Dan drives and Ike navigates. They have worked as a team since Hurricane Gustav.
The pair moved to New Orleans shortly after Hurricane Katrina hit looking for work in construction. What they found was a way to help those in desperate need.
“We’ve had people try to pay us for the meals we give them off the canteen,” said Dan Ketcham. “I tell them I will only accept a handshake. You can see their surprise first, then the gratitude.”
Despite how “fluid” things seem to go on their canteen, their relationship hasn’t always been so smooth. Not too long ago, Dan was asked to read the bible scripture during church services at the New Orleans Salvation Army. He read from Luke 15…the story of the prodigal son.
“It took me a long time to read that cause my son was lost. I got choked up,” said Ketcham.

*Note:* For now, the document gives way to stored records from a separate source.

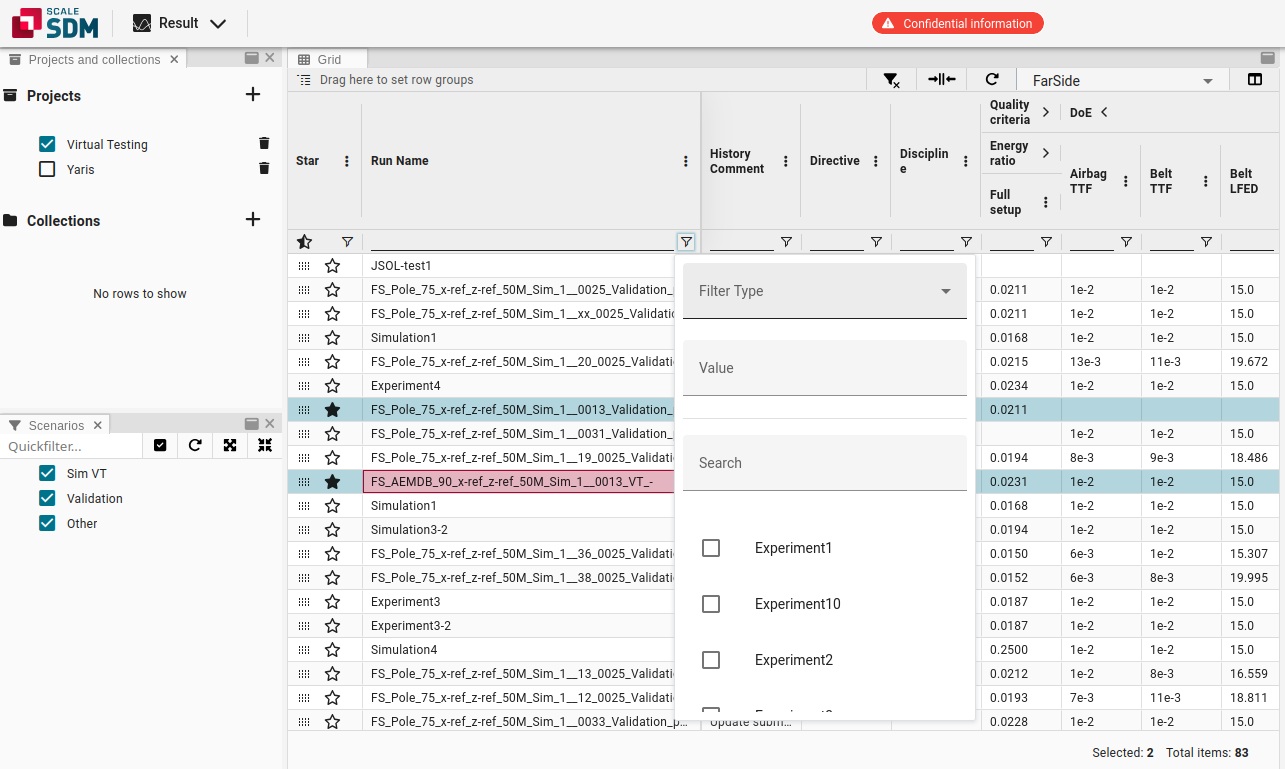Open the column layout panel icon
This screenshot has height=769, width=1285.
(x=1255, y=80)
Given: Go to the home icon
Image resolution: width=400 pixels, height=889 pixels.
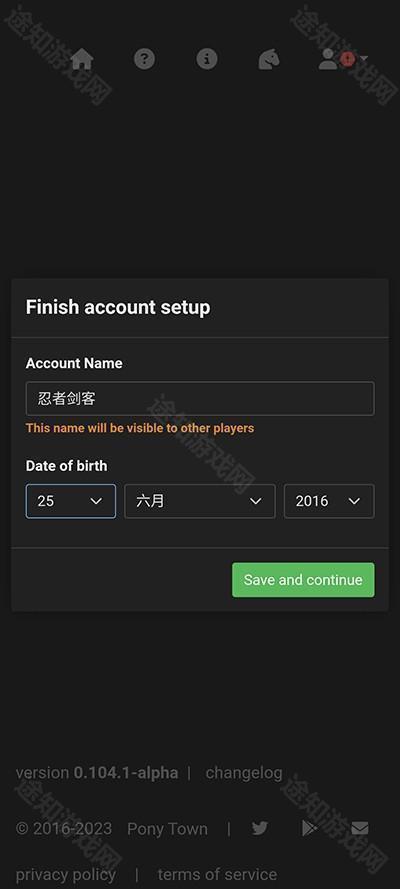Looking at the screenshot, I should click(x=82, y=58).
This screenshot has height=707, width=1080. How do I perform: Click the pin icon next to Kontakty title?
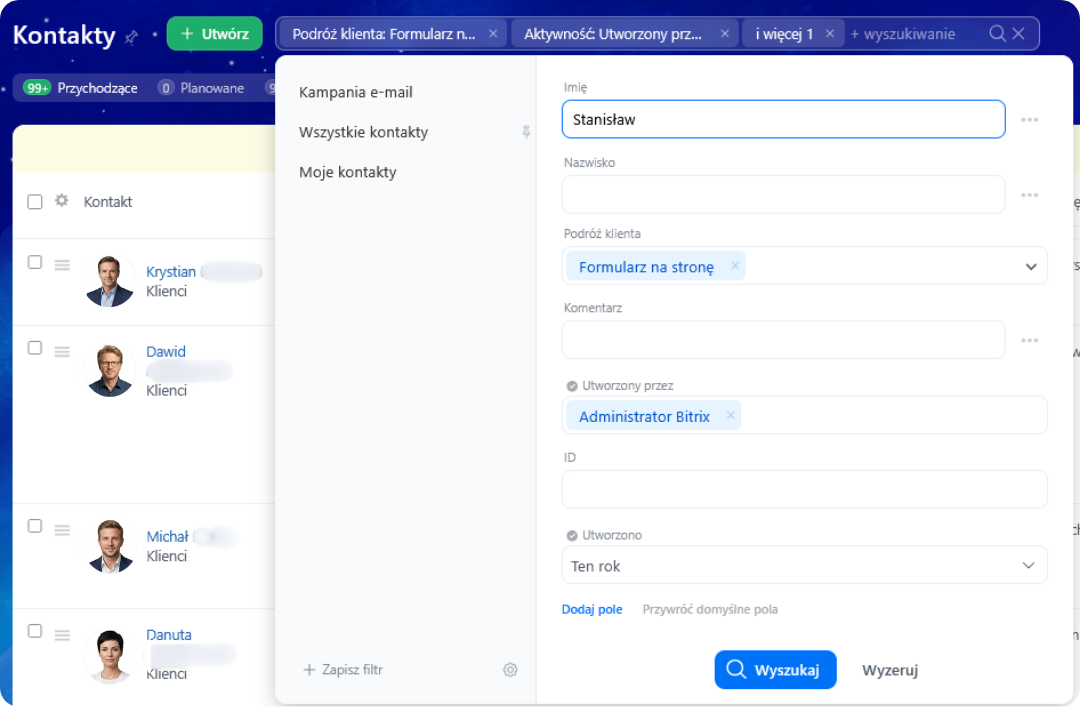(131, 37)
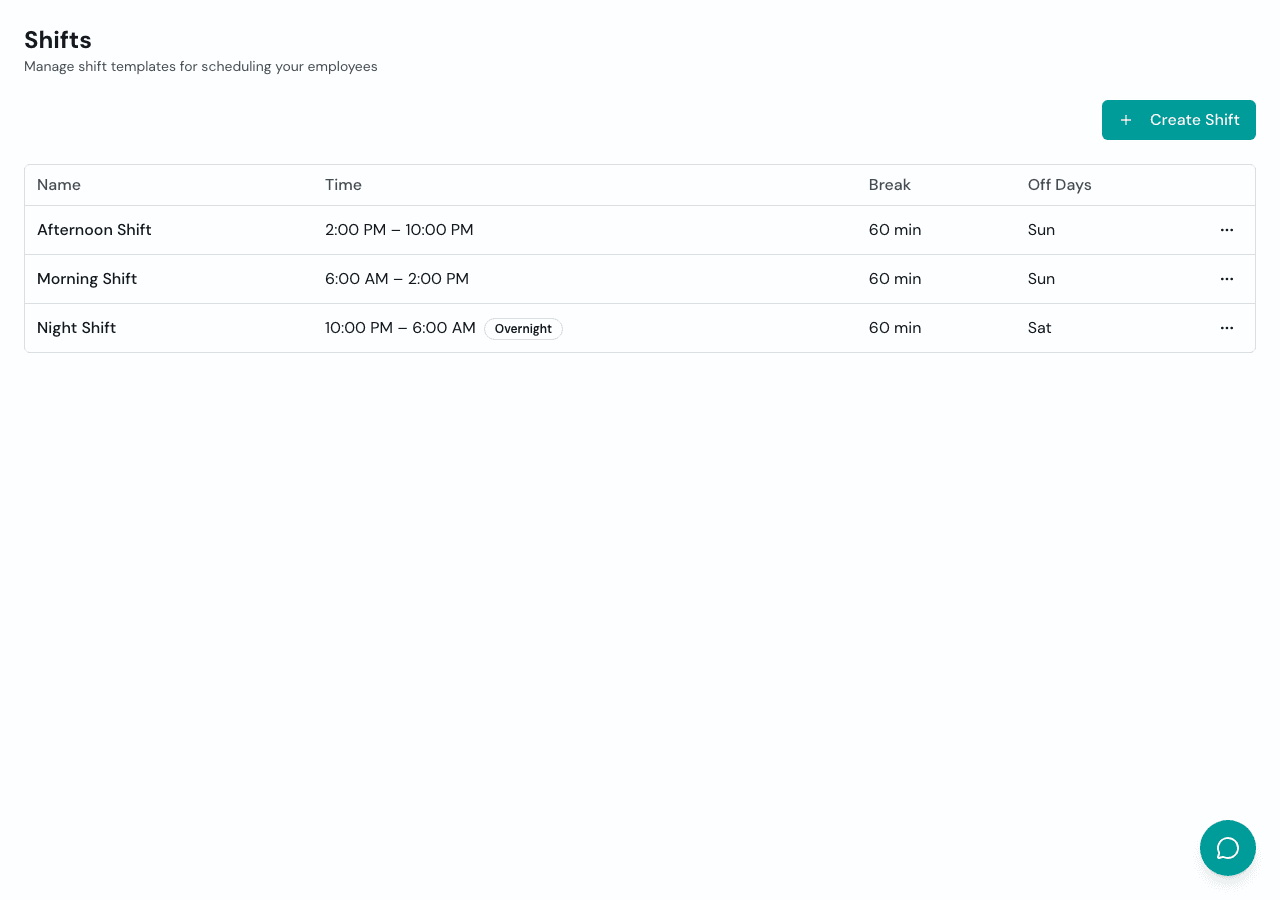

Ike saw what that scripture did to his father. Dan says he can’t explain what happened after that but Ike did a one eighty.
At one time, caught up in drugs and alcohol, Ike says The Salvation Army changed his life.
“The Salvation Army gave me the opportunity to change my life,” said Ike Ketcham. “I feel like I’m the luckiest person ever.”
Now, the Ketchams run their “ministry” out of a canteen each time they are called upon.
“I see how people are grateful, and the community is changed. It blows my mind every time we go out,” said Ike.
“The Salvation Army is a family, they welcomed me with open arms, and that’s what I do from the canteen,” says Dan.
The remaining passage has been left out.